Page 13

Hold Page 13

by Claire Kent


Riana stood up, feeling more grounded now that she’d become used to the motion of the transport. “Are they going to chase us?”

“They’ll make at least a cursory pursuit, but I don’t think they’ll call for any help. That would mean admitting they let prisoners escape. They’ll probably just count us among the dead from the riot. You know what the Coalition is like—let things slide unless it directly impacts them. We need to dump this transport and find a safer spacecraft as soon as we can, though, just in case they decide to be thorough.”

“Genus 5 is less than an hour away,” Hall said. “I’ll take us there. The capital is a big city. Anything goes there. We can get lost there easily enough.”

Cain nodded in agreement.

“Sounds good.” She was about to take her seat again when she thought of something else. “So we have an hour?”

“Just about. Why? Did you want to take a nap?”

“No. Too jittery for that yet. But there’s probably a shower in the head. If you don’t need me to help…”

Cain smiled, an uncharacteristically soft look on his face. “We’ve got it covered up here. Go take a shower.”

Riana did.

The shower was old-fashioned, a little rusty, and wasn’t particularly clean. But it had been two months since Riana had been able to take one.

With the exception of having sex with Cain, nothing had ever felt better in her life.

* * *

When they landed on Genus 5, they left the transport in a public docking station, and Hall did his persuasion thing and got enough money to buy them a meal and a change of clothes.

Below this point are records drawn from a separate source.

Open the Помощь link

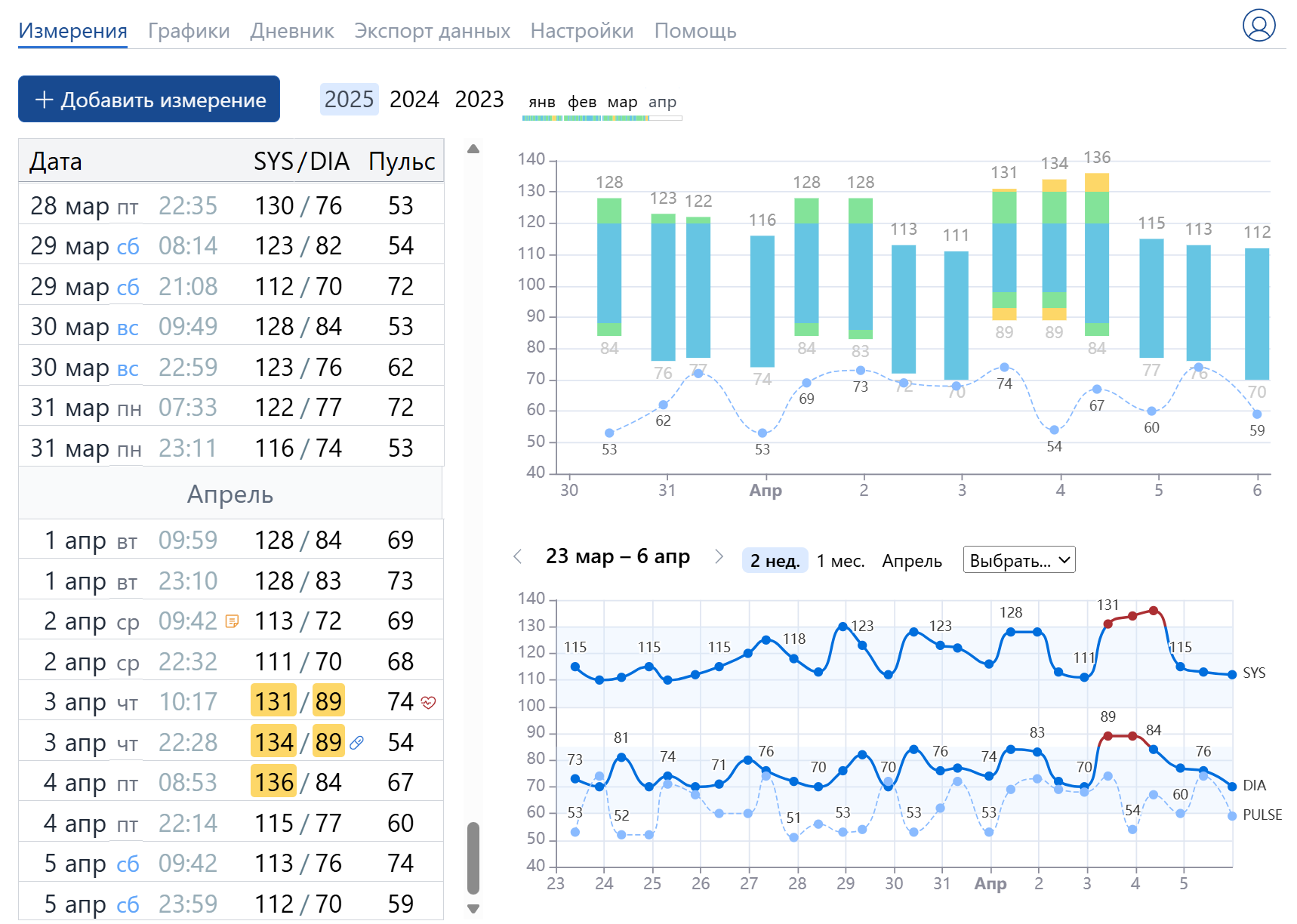[x=695, y=31]
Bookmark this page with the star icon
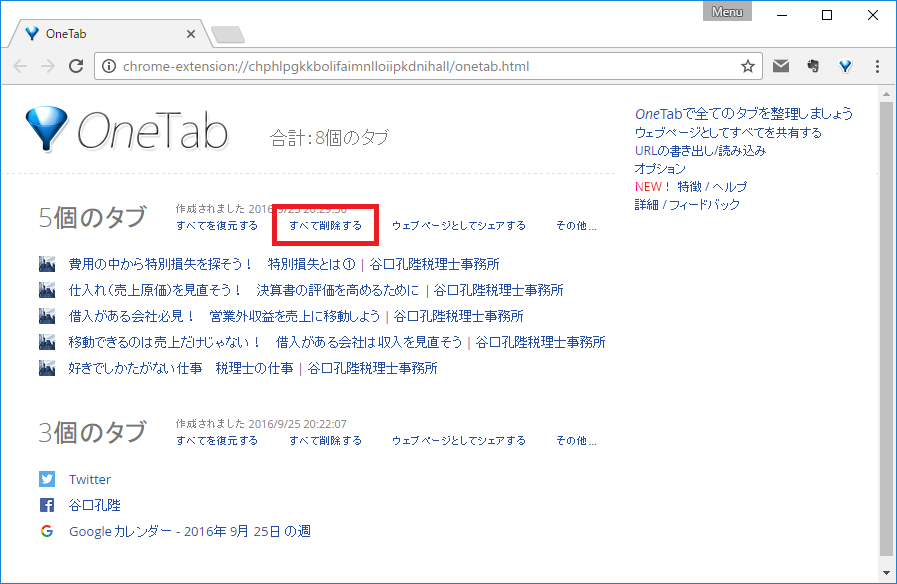This screenshot has width=897, height=584. (747, 67)
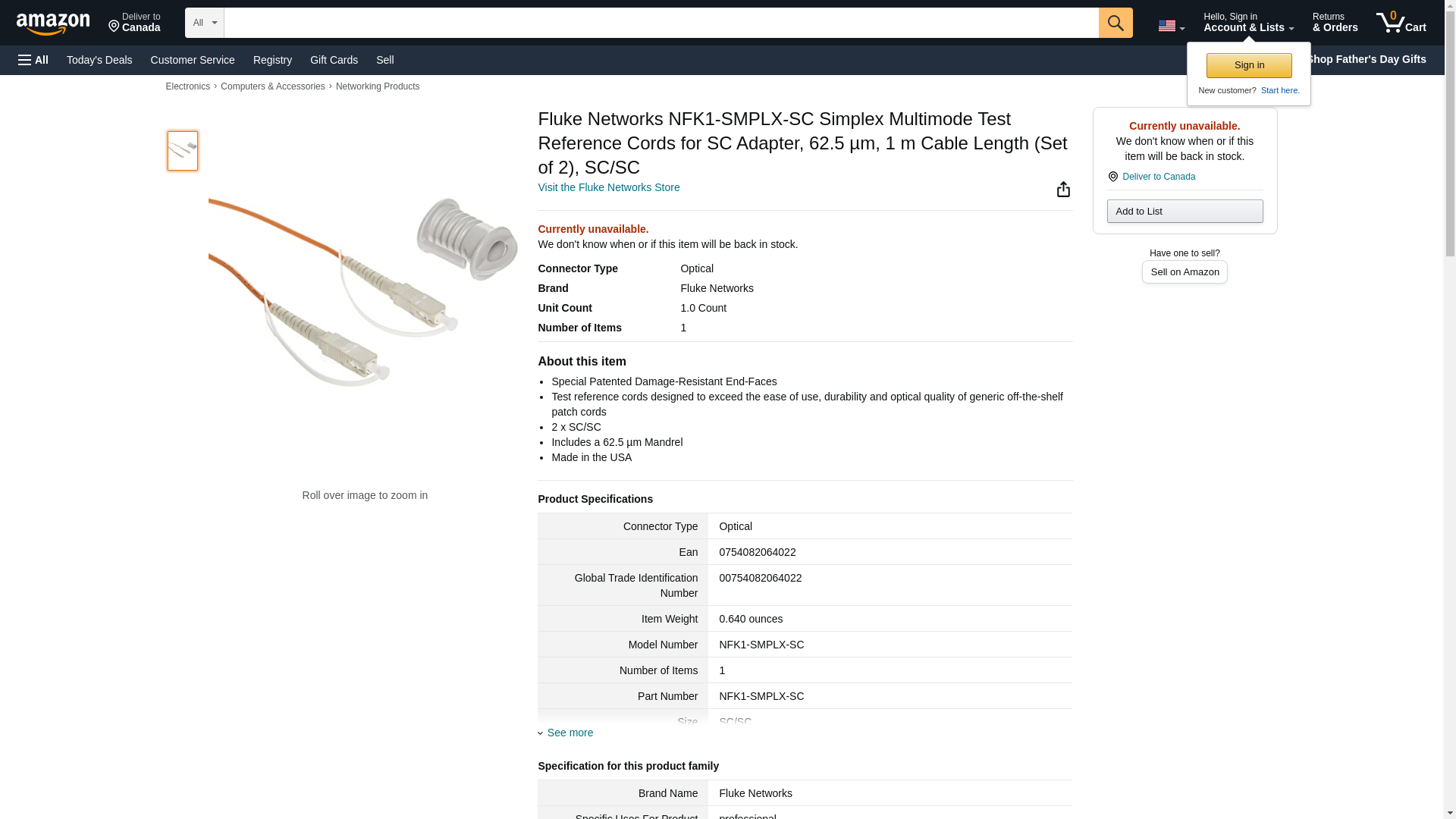This screenshot has width=1456, height=819.
Task: Select the product thumbnail image
Action: coord(183,150)
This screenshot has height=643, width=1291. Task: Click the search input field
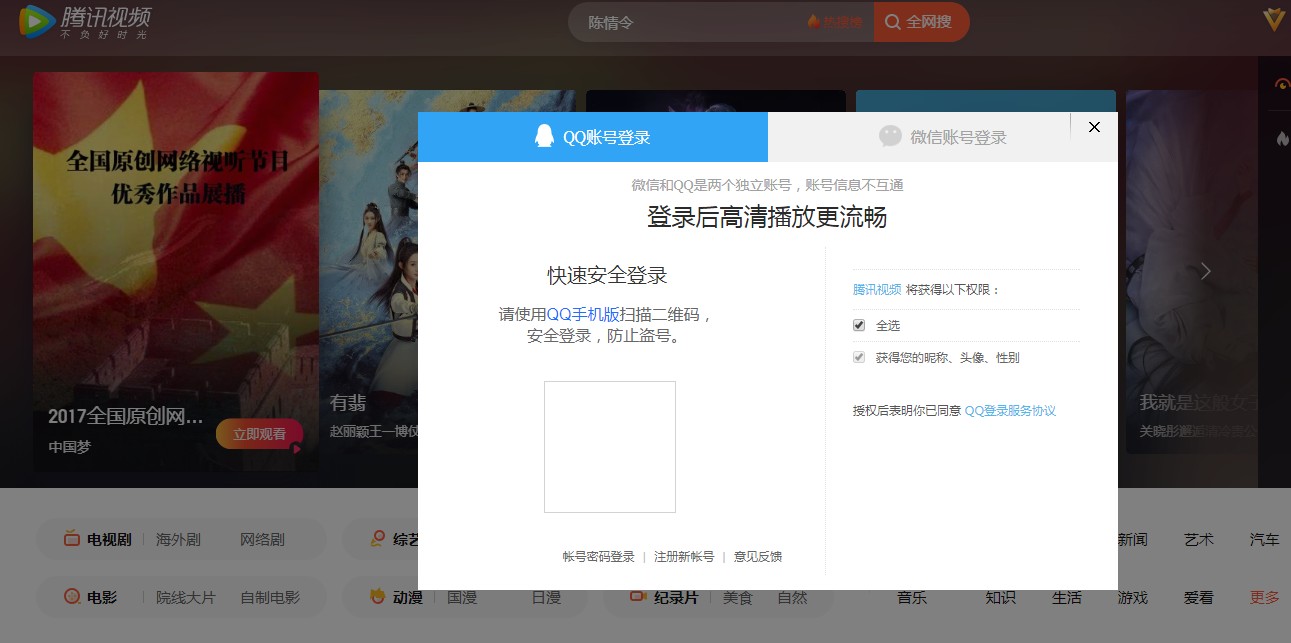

They went to a rather sleazy bar that evening, and they used the remaining money to join a card game. By the end of the night, they’d won a rickety spacecraft—this one safely anonymous—and enough money for fuel and adequate provisions.

Riana wasn’t surprised by their success at gambling.

No one could bluff better than Cain, and Hall could make people do whatever he wanted them to do.

She’d felt awkward and uncertain ever since they landed. Hall was planning to take off on his own, once he got to some planet where a friend of his lived. He would start up his life again, doing any sort of freelance work that made him money. But she wasn’t sure what Cain’s plans were once they were safely away. He would have had every right to dump her on the first convenient occasion, instead of hauling her around, but she certainly didn’t suggest it.

That evening, they got rooms in a hole-in-the-wall lodging house that didn’t ask for identification, and since they’d only gotten two rooms, she assumed she was sleeping with Cain.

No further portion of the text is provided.